Directed by Lawrie Brewster from a script by Sarah Daly, the story follows James (Euan Douglas), a teacher who is haunted by his past and plagued by nightmares. After he inherits his parents’ isolated estate in the Highlands, he visits the mansion looking for answers and closure. It is there that he encounters a strange entity with an Owl’s head, who proceeds to torment James. How is the Owl Man (David Schofield) linked to James’ past, and what does the creature want with him?
The experience isn’t entirely awful for James, though. He becomes acquainted with Eve (Alexandra Hulme), and over time, they grow close. At the same time, there’s something slightly odd about Eve, just like everything else in the haunted Highland setting.
What makes it sublime?
The best monster movies have memorable creatures. That goes without saying. Brewster and Daly understand this, and with Owl Man, they created one hell of a mesmerizing foe. The Owl Man is based on an actual being from ancient mythology, but I won’t spoil the surprise here. Part of the joy of this movie is seeing how it ties into the spooky lore that inspired its creation.
As a movie ghoul, though, the Owl Man is fantastic. The outstanding practical creature design speaks for itself, but Schofield brings the beast to life in a menacing away. Whether he’s appearing to James or tormenting him with riddles, the psychological terror he inflicts is just as gruesome as his physical appearance. He’s an intelligent monster with a rich backstory, which is way more fascinating than some bird causing chaos for the sake of it.
Lord of Tears is also more inspired by ghost stories and folk horror than it is creature features. The Owl Man is a specter whose presence is peripheral for the most part.
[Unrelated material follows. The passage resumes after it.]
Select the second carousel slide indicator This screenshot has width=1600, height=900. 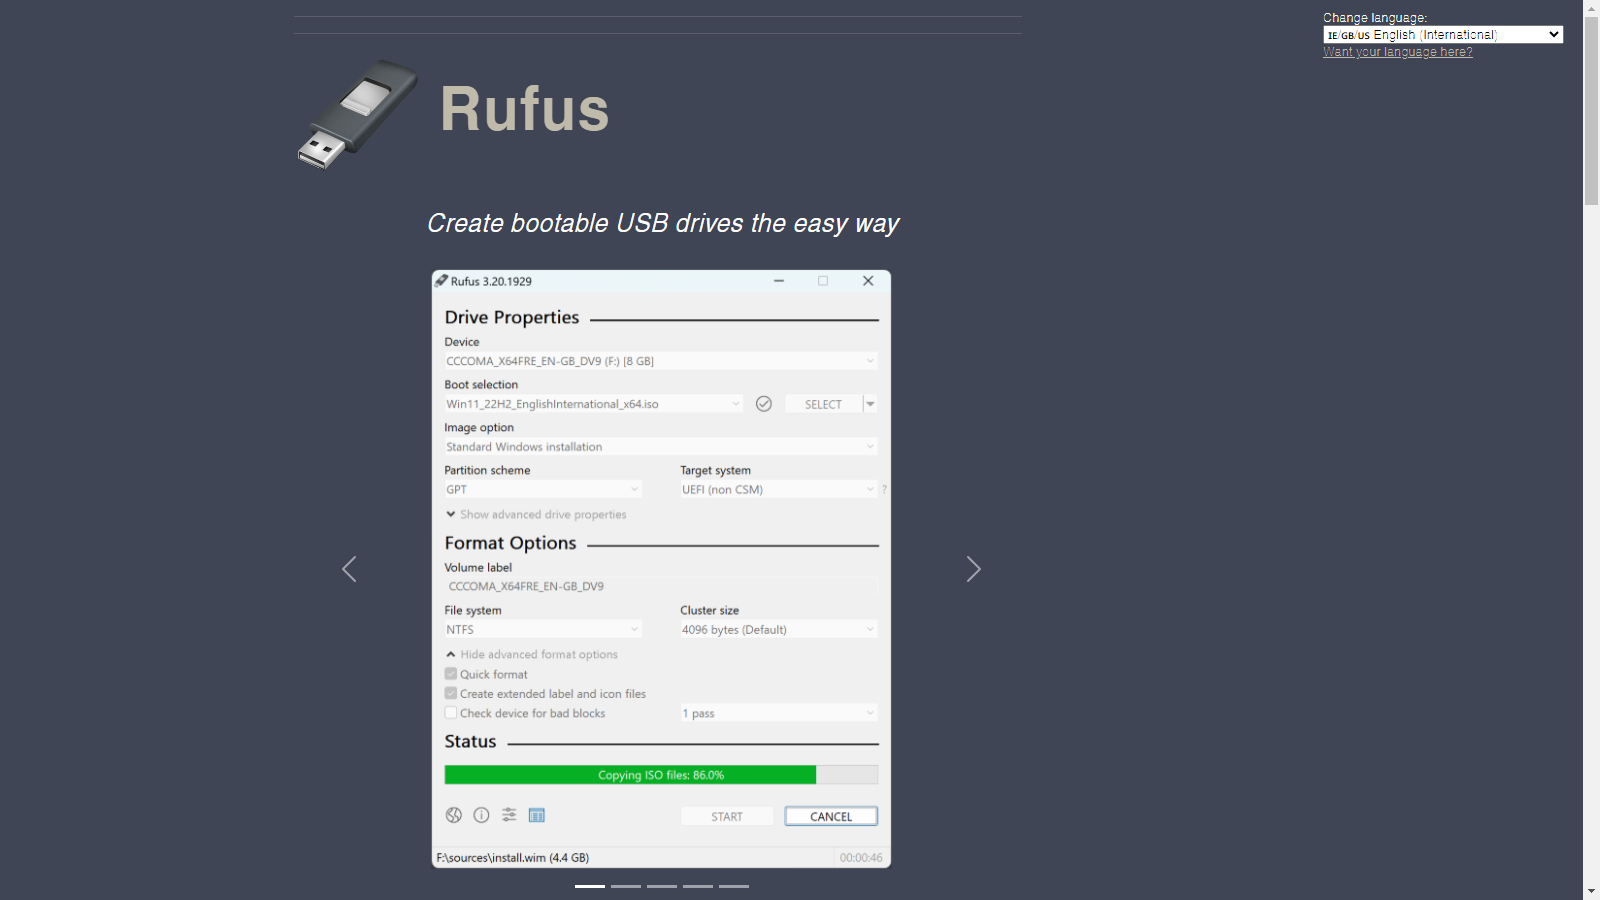[x=626, y=886]
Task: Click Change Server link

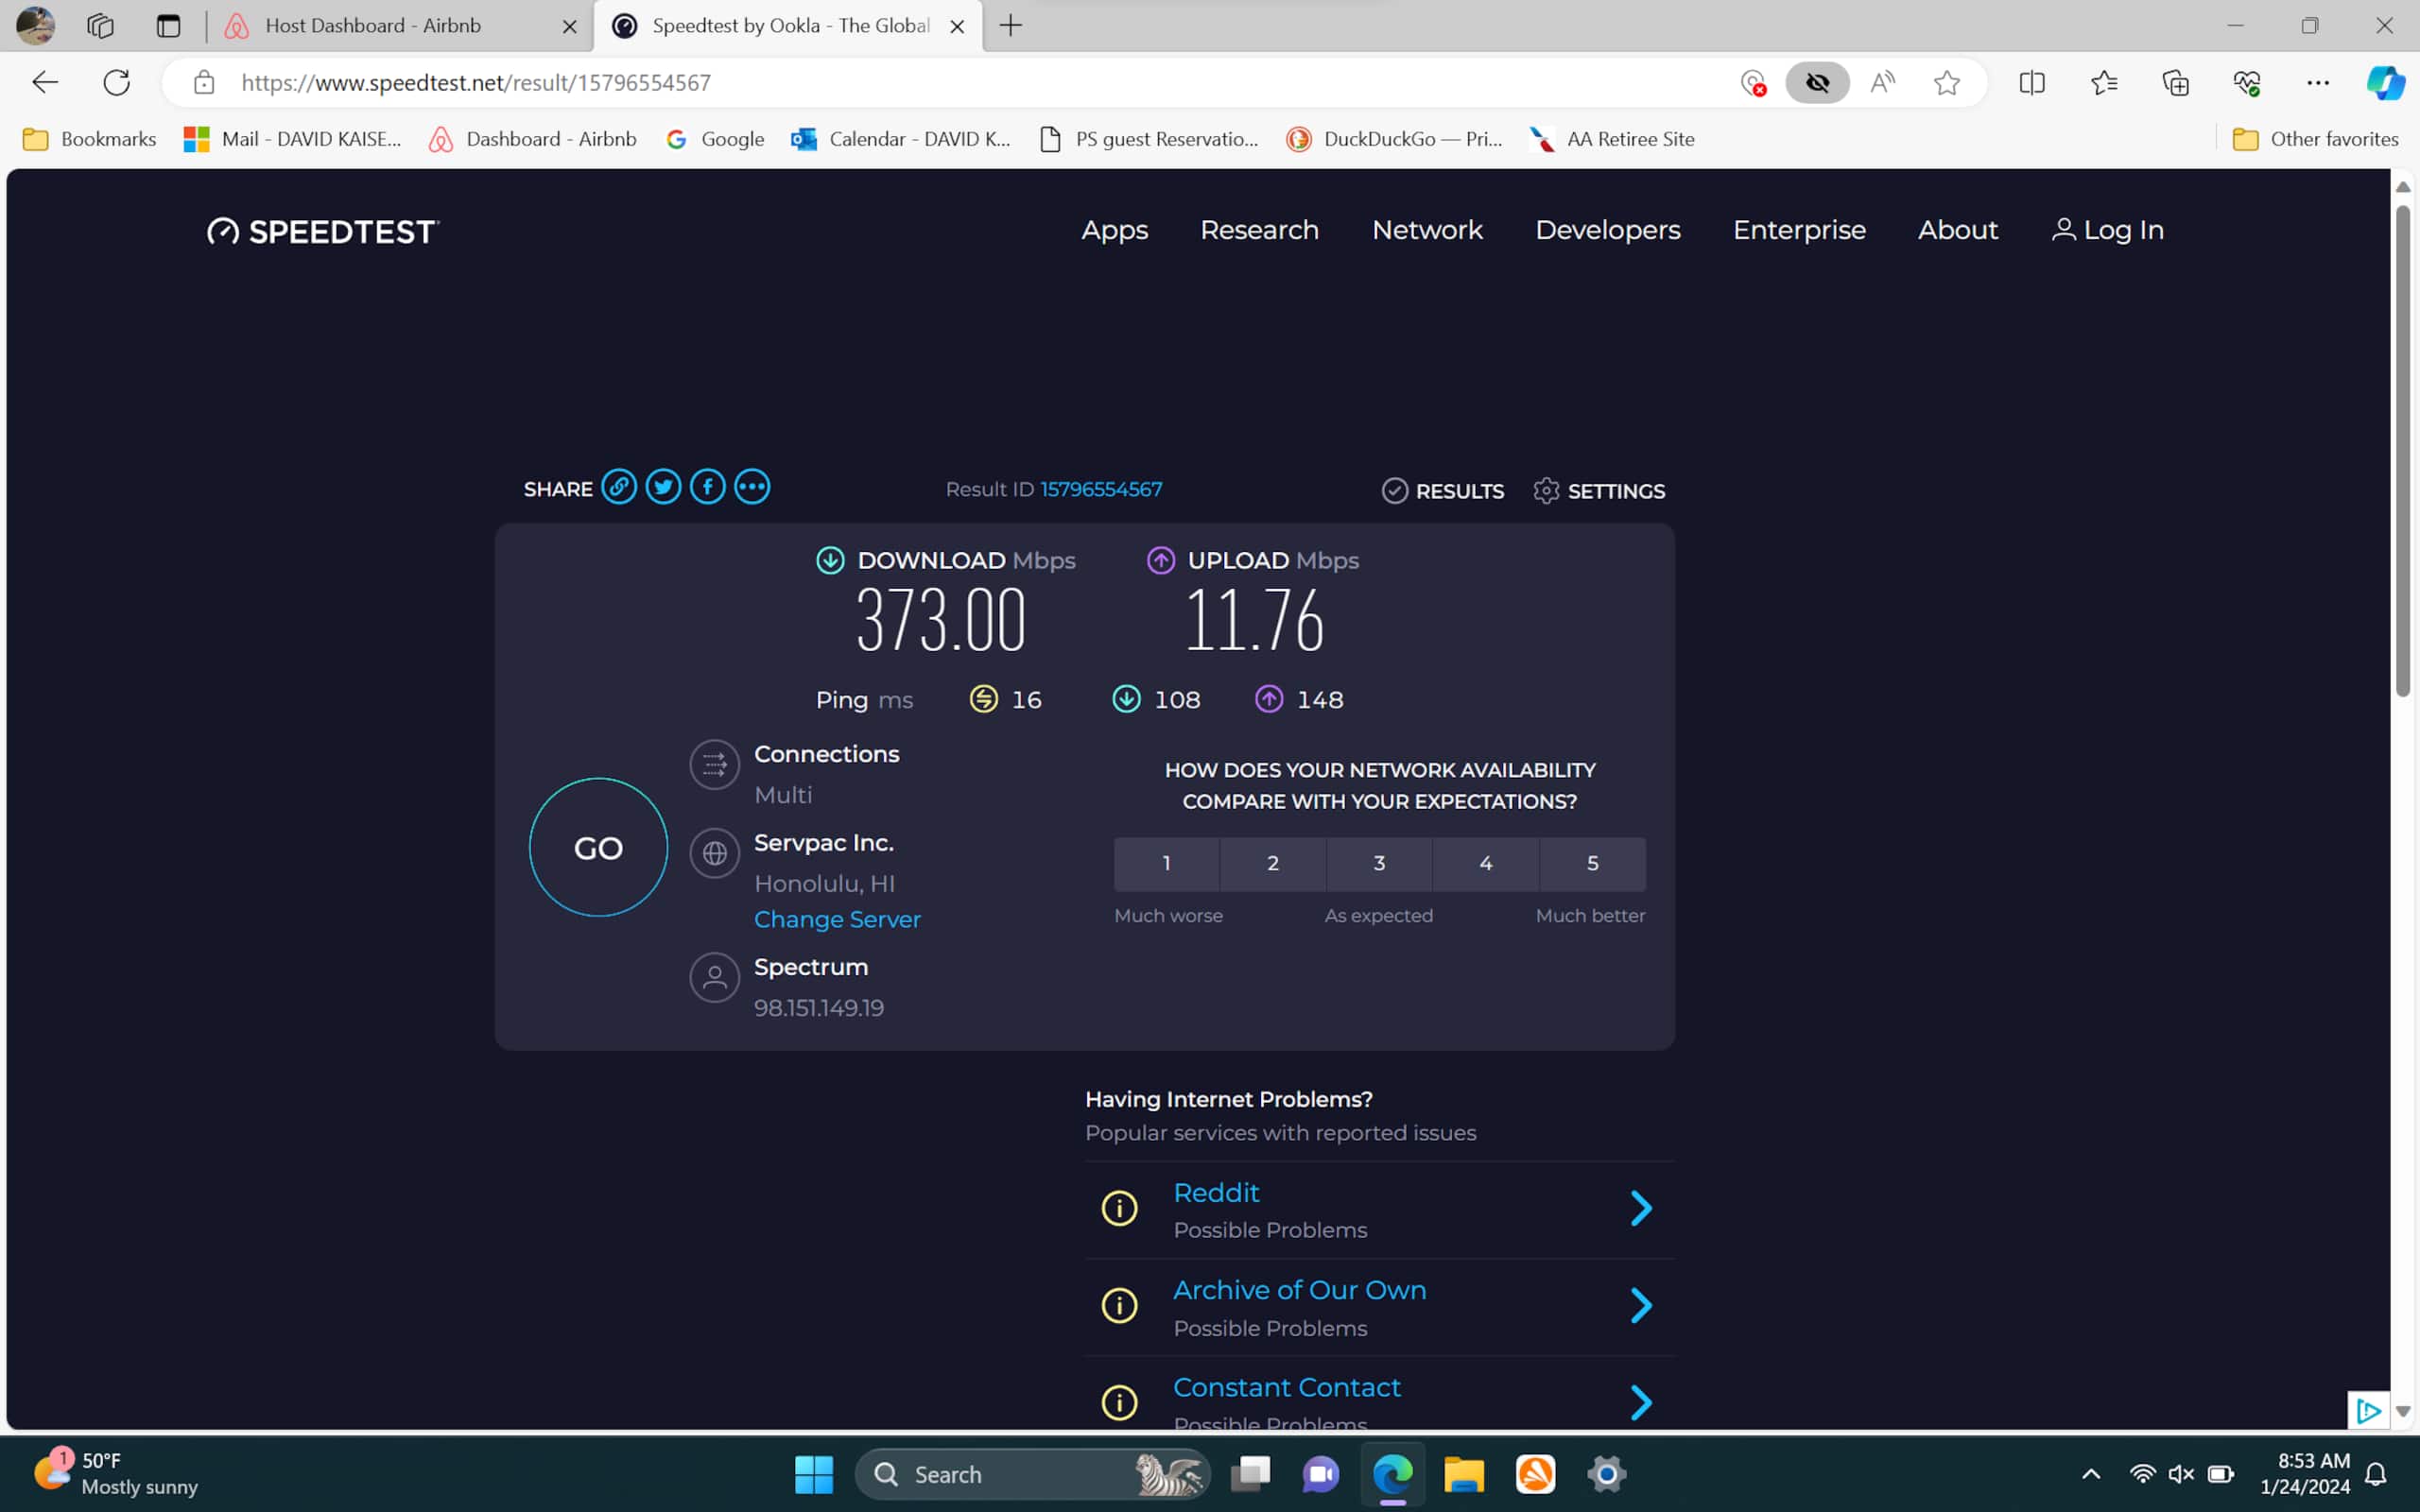Action: pyautogui.click(x=837, y=919)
He’s a slow-burn tormentor who gets in one’s mind before sticking the claws into them. The film is more focused on creating an oppressive sense of dread and establishing an eerie atmosphere, which it delivers in spades. Lord of Tears is genuinely unsettling, even during the peaceful moments. And when it goes off the rails, it delivers satisfying payoff.
The folklore elements are also noteworthy, and it’s always refreshing to see movies that dig into mythologies that aren’t mainstream or well-known. The universe of Lord of Tears combines Celtic, pagan, and biblical influences, with references to deities and cults that are much cooler than Satan and his minions. But the film brings its own perspective to these ideas, while still remaining authentic to them.
The movie also evokes the idea of how ancient beings have been omnipresent through time and space. They might be unknown to most humans, but they’ve existed before us, and they’ll survive long after we’re all dead. I don’t believe in the supernatural, but movies like Lord of Tears are a reminder of how fascinating our world’s various legends really are. They’re also a reminder of how we’re all just meaningless pawns in the grand scheme of things.
Of course, when it comes to legends, Scotland is culturally rich with frightening fables and spooky lore — from kelpies to The Proclaimers and more. The Highlands is also an inherently creepy region that’s synonymous with the country’s history of superstitions and folktales. Throw in the isolated settings and eerie landscapes, and it’s amazing to think that horror cinema isn’t overly populated with movies set in this part of the world. Lord of Tears is great because it understands that Scotland is creepy, even though its mythology isn’t entirely rooted in native strands.
The performances are strong across the board too, and Hume is a particular standout. She has a magnetic screen presence that makes me wonder why she isn’t a huge star in Hollywood. Her turn here is charming and sweet, with an undercurrent of darkness. Douglas also deserves praise for making his character effortlessly sympathetic. He brings his lonely every man character to life with aplomb, and that goes a long way when it comes time to start worrying about his safety.
And in conclusion…
Hex Studios should be on every horror fan’s radar. Since Lord of Tears, they’ve released some interconnected movies that are just as good. However, this is the perfect introduction to a horror universe that you’ll want to get lost in. I highly recommend this one to fans of The Innocents, The Haunting, Ringu, and The Wicker Man. It’s an entirely different experience, but those are the types of movies Lords of Tears hangs out with.